REQUIRED ACTION: Repeat the data in full. Every line must match.
START EXCERPTED DATA
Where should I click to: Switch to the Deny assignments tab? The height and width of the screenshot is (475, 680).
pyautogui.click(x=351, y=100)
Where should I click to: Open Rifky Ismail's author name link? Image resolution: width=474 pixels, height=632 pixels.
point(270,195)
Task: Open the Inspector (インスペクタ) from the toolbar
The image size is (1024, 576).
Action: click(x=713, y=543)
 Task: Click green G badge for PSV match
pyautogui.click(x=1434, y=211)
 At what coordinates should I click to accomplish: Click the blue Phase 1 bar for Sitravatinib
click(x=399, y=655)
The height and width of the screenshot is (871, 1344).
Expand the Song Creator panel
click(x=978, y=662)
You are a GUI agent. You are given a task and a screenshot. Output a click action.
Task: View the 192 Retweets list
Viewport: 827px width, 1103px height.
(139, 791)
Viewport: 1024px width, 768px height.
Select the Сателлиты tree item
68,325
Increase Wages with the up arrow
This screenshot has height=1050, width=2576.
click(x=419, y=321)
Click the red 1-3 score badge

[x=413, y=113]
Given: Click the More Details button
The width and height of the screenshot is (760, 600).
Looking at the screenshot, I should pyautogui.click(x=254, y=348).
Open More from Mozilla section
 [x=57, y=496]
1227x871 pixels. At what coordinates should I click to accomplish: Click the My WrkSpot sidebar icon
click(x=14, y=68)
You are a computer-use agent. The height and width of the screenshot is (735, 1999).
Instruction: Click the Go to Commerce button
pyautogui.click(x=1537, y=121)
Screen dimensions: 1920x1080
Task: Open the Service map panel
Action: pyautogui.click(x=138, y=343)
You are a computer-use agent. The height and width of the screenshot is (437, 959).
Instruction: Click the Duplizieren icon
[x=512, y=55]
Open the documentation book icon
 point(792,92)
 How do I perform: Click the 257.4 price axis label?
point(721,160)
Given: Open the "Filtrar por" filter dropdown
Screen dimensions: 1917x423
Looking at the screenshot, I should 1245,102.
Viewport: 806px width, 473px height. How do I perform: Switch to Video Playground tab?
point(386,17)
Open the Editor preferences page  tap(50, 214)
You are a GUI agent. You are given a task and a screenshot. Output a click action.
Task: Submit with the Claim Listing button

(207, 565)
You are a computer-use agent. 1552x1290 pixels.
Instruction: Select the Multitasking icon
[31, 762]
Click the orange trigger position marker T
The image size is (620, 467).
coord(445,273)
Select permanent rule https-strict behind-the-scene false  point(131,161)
END EXCERPTED DATA
YOUR SOLUTION:
Where should I click to: Switch to the Deny assignments tab? The height and width of the screenshot is (475, 680).
pyautogui.click(x=351, y=100)
Where should I click to: Open Rifky Ismail's author name link? Image resolution: width=474 pixels, height=632 pixels.
point(270,195)
Task: Open the Inspector (インスペクタ) from the toolbar
The image size is (1024, 576).
Action: click(x=713, y=543)
 Task: Click green G badge for PSV match
pyautogui.click(x=1434, y=211)
 At what coordinates should I click to accomplish: Click the blue Phase 1 bar for Sitravatinib
click(x=399, y=655)
The height and width of the screenshot is (871, 1344).
Expand the Song Creator panel
click(x=978, y=662)
You are a GUI agent. You are given a task and a screenshot. Output a click action.
Task: View the 192 Retweets list
Viewport: 827px width, 1103px height.
(139, 791)
Viewport: 1024px width, 768px height.
Select the Сателлиты tree item
68,325
Increase Wages with the up arrow
This screenshot has height=1050, width=2576.
click(x=419, y=321)
Click the red 1-3 score badge

[x=413, y=113]
Given: Click the More Details button
The width and height of the screenshot is (760, 600).
Looking at the screenshot, I should pyautogui.click(x=254, y=348).
Open More from Mozilla section
 [x=57, y=496]
1227x871 pixels. At what coordinates should I click to accomplish: Click the My WrkSpot sidebar icon
click(x=14, y=68)
You are a computer-use agent. The height and width of the screenshot is (735, 1999).
Instruction: Click the Go to Commerce button
pyautogui.click(x=1537, y=121)
Screen dimensions: 1920x1080
Task: Open the Service map panel
Action: pyautogui.click(x=138, y=343)
You are a computer-use agent. The height and width of the screenshot is (437, 959).
Instruction: Click the Duplizieren icon
[x=512, y=55]
Open the documentation book icon
 point(792,92)
 How do I perform: Click the 257.4 price axis label?
point(721,160)
Given: Open the "Filtrar por" filter dropdown
Screen dimensions: 1917x423
Looking at the screenshot, I should 1245,102.
Viewport: 806px width, 473px height. How do I perform: Switch to Video Playground tab?
point(386,17)
Open the Editor preferences page  tap(50, 214)
You are a GUI agent. You are given a task and a screenshot. Output a click action.
Task: Submit with the Claim Listing button

(207, 565)
You are a computer-use agent. 1552x1290 pixels.
Instruction: Select the Multitasking icon
[31, 762]
Click the orange trigger position marker T
The image size is (620, 467).
coord(445,273)
Select permanent rule https-strict behind-the-scene false  point(131,161)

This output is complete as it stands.